I nutted on the wall, call that a walnut.
What did the wind say to the palm tree? Hold onto your nuts this is no ordinary blow job.
Nutted in her braces, now my kids are behind bars.
What do you call a nut on a Wheelchair?..a busted nut.
Why do vegetarians give good head? Beause they’re used to eating nuts.
Why did the squirrel do the backstroke? He wanted to keep his nuts dry.
What does a robot do at the end of a one night stand? – He nuts and bolts.
What is the difference between beer nuts and deer nuts? Well beer nuts are 49 cents but deer nuts are just under a buck. (If you don’t understand the genders of deer you won’t understand it.)
What did the nut chasing the other nut say? Imma cashew
In school, we learned that squirrels stick their nuts in trees. So, just like my uncle dave…
Do you know Imagine Dragons Yeah Imagine Dragon my nuts across your face
A penis has a sad life. His hair is a mess. His family is nuts. His neighbor is an asshole. His best friend is a pussy. And his owner beats him.
have you heard of the… uh Pokemon called uh rhy… rhy
rhydon deez nuts
What did one nut say to the other? Ignore the guy in the middle. He’s a d!ck.
A Pirate walks into a bar with a steering wheel attached to his dick. The Bartender asks him why And the Pirate says: Argh, It’s driving me nuts.

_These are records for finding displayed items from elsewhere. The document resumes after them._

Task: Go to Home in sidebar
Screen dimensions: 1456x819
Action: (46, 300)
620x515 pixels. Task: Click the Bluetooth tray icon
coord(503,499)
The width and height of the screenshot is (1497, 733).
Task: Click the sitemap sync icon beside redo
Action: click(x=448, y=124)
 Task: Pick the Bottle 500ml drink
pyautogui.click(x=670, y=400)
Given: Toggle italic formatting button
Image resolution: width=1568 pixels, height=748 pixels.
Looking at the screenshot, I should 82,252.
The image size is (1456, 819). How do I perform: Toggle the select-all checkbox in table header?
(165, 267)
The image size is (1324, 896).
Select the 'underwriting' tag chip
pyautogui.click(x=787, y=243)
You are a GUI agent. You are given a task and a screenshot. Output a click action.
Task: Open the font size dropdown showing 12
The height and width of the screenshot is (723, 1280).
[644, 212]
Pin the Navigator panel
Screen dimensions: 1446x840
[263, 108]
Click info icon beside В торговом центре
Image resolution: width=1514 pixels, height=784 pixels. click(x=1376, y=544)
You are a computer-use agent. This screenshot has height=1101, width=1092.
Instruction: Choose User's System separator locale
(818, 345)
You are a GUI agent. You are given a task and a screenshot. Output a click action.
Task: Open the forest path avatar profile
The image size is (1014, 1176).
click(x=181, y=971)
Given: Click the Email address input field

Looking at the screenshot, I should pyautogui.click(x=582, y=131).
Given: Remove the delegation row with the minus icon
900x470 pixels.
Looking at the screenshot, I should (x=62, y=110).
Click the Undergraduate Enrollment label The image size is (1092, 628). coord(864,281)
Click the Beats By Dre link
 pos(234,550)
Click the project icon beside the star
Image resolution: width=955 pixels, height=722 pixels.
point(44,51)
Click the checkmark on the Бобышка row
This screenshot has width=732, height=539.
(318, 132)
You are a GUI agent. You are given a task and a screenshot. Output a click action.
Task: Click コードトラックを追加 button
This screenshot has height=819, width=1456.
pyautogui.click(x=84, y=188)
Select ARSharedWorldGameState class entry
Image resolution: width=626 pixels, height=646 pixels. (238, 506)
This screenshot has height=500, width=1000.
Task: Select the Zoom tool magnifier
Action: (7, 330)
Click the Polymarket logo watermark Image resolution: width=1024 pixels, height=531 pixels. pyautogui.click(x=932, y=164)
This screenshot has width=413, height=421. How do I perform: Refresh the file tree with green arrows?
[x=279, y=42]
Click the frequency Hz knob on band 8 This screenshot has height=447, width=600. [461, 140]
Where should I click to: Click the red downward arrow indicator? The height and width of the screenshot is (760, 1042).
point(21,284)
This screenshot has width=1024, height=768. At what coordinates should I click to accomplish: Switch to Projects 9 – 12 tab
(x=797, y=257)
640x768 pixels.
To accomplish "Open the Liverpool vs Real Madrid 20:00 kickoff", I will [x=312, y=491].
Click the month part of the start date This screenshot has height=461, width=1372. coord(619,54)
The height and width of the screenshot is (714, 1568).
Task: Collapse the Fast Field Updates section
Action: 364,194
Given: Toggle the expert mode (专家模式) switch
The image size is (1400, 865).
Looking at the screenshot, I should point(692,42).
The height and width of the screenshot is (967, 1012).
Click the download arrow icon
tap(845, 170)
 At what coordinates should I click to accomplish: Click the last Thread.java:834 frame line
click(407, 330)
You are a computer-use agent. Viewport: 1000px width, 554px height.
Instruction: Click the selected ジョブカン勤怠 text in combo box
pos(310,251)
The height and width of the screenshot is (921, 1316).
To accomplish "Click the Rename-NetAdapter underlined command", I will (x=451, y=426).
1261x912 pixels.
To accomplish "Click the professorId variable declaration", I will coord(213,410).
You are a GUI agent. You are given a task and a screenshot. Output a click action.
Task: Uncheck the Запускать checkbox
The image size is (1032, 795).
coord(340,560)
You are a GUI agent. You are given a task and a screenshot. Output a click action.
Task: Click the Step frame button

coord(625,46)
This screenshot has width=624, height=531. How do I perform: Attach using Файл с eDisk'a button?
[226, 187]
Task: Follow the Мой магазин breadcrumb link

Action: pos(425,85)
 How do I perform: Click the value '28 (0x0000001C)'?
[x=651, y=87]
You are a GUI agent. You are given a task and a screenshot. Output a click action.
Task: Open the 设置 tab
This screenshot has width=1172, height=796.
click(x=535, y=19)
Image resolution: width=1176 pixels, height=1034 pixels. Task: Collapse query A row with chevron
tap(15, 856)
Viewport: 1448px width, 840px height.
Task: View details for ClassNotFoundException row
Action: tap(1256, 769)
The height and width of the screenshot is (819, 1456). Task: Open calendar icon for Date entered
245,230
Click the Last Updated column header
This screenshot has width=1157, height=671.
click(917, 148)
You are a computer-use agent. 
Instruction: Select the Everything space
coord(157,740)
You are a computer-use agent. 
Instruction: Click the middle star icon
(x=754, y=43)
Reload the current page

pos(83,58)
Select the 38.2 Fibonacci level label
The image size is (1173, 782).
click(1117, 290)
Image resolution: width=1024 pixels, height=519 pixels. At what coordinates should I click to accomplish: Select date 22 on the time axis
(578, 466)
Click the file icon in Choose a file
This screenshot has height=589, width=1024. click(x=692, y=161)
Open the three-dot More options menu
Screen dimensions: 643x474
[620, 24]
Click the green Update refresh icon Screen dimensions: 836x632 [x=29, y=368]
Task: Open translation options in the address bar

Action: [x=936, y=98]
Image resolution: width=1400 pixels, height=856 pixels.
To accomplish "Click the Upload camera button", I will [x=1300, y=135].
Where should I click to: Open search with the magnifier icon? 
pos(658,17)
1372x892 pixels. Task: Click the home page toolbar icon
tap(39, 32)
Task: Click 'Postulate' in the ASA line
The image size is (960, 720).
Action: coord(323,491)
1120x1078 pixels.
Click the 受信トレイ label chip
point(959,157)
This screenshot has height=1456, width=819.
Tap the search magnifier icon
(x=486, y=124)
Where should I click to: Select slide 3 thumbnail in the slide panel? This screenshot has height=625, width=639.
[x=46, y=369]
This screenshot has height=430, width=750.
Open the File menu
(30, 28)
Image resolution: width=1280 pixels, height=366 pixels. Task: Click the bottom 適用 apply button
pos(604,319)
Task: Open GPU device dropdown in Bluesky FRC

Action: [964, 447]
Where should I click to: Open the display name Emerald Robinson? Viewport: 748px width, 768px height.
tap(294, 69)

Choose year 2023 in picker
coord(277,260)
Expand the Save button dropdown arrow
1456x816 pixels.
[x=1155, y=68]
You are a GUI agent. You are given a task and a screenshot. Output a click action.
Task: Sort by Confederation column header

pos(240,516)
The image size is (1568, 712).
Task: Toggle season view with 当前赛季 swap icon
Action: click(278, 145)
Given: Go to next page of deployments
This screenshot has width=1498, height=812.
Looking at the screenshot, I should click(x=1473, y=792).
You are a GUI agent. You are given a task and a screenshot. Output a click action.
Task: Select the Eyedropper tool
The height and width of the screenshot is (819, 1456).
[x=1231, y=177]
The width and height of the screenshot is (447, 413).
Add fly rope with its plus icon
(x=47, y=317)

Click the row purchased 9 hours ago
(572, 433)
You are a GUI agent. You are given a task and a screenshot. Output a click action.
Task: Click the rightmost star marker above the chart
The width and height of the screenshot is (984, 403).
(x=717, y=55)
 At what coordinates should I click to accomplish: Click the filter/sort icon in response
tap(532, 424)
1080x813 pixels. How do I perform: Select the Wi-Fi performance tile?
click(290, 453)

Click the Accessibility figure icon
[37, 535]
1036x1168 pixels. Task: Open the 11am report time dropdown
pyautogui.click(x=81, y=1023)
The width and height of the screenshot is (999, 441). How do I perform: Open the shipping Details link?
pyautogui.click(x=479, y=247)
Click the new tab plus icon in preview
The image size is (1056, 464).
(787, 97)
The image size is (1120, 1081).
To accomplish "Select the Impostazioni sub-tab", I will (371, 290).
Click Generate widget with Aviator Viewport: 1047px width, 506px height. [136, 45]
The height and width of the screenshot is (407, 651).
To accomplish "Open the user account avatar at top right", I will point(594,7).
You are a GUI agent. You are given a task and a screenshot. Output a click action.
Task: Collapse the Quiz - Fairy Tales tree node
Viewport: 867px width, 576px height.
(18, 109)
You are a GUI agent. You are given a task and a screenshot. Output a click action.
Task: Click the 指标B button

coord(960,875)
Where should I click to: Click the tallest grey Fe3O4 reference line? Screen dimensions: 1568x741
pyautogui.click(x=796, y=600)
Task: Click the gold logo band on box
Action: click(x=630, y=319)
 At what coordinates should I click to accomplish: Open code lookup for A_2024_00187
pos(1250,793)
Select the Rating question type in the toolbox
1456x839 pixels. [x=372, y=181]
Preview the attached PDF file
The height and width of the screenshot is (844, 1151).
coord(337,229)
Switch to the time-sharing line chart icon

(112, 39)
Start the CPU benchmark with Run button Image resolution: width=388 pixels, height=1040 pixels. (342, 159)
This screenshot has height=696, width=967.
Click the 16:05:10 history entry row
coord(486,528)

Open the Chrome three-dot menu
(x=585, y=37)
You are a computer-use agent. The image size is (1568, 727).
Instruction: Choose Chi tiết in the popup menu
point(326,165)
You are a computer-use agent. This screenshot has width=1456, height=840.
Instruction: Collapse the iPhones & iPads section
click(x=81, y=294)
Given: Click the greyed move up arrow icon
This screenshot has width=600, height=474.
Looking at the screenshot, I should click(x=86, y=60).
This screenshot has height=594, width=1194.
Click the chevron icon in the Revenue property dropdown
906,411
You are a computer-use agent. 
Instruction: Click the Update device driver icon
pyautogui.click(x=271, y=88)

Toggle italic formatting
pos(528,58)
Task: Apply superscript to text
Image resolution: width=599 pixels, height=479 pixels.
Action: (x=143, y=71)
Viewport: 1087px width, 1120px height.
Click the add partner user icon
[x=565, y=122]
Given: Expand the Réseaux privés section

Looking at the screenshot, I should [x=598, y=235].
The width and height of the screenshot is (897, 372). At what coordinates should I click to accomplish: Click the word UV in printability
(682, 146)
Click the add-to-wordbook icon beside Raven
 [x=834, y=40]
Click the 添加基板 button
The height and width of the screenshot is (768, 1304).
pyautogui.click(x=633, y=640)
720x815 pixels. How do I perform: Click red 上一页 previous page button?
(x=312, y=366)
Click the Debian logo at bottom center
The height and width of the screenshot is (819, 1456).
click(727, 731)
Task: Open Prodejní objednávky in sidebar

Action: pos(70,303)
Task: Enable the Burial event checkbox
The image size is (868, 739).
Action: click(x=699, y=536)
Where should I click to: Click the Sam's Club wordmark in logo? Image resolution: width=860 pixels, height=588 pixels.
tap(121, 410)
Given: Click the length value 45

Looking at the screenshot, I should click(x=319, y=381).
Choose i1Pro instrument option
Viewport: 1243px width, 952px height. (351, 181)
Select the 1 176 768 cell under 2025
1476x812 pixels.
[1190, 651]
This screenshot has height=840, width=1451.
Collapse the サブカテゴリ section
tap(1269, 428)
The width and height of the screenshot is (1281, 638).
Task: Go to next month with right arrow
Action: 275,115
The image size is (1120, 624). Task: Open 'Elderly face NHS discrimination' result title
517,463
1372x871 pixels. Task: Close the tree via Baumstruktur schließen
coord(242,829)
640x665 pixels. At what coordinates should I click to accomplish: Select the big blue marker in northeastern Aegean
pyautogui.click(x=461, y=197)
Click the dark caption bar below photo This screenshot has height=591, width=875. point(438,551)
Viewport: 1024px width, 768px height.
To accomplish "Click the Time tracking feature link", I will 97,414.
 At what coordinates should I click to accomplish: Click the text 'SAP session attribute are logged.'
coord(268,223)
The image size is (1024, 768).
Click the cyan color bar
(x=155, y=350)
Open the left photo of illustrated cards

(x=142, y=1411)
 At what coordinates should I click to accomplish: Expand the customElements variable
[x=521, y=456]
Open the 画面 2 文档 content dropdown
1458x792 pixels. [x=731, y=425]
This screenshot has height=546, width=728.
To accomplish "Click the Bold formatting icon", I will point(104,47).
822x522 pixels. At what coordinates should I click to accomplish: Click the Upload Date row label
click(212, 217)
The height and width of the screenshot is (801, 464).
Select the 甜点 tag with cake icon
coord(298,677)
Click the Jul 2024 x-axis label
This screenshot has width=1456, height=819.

A pirate walked into a bar with his ship’s steering wheel hanging off his pants. The bartender says, “Hey! What’s with the steering wheel?” The pirate says, “I don’t know but it’s driving me nuts!”
I asked my doctor if it was normal for one of my nuts to be bigger than the other two.
Yo girl…do you like squirrels, because i’m about to nut in your hole
A GUY GOES TO SEE HIS PSYCHIATRIST DRESSED ONLY IN BUBBLE WRAP. WHEN HE GETS THERE HE ASKED THE PSYCH, cAN YOU PLEASE HELP ME? THE PSYCH SAYS NO, I’M SORRY, I CAN CLEARLY SEE YOUR NUTS.
A group of chess enthusiasts checked into a hotel and were standing in the lobby discussing their recent tournament victories. After about an hour, the manager came out of the office and asked them to disperse. “But why?” they asked, as they moved off. “Because”, he said, “I can’t stand chess-nuts boasting in an open foyer.”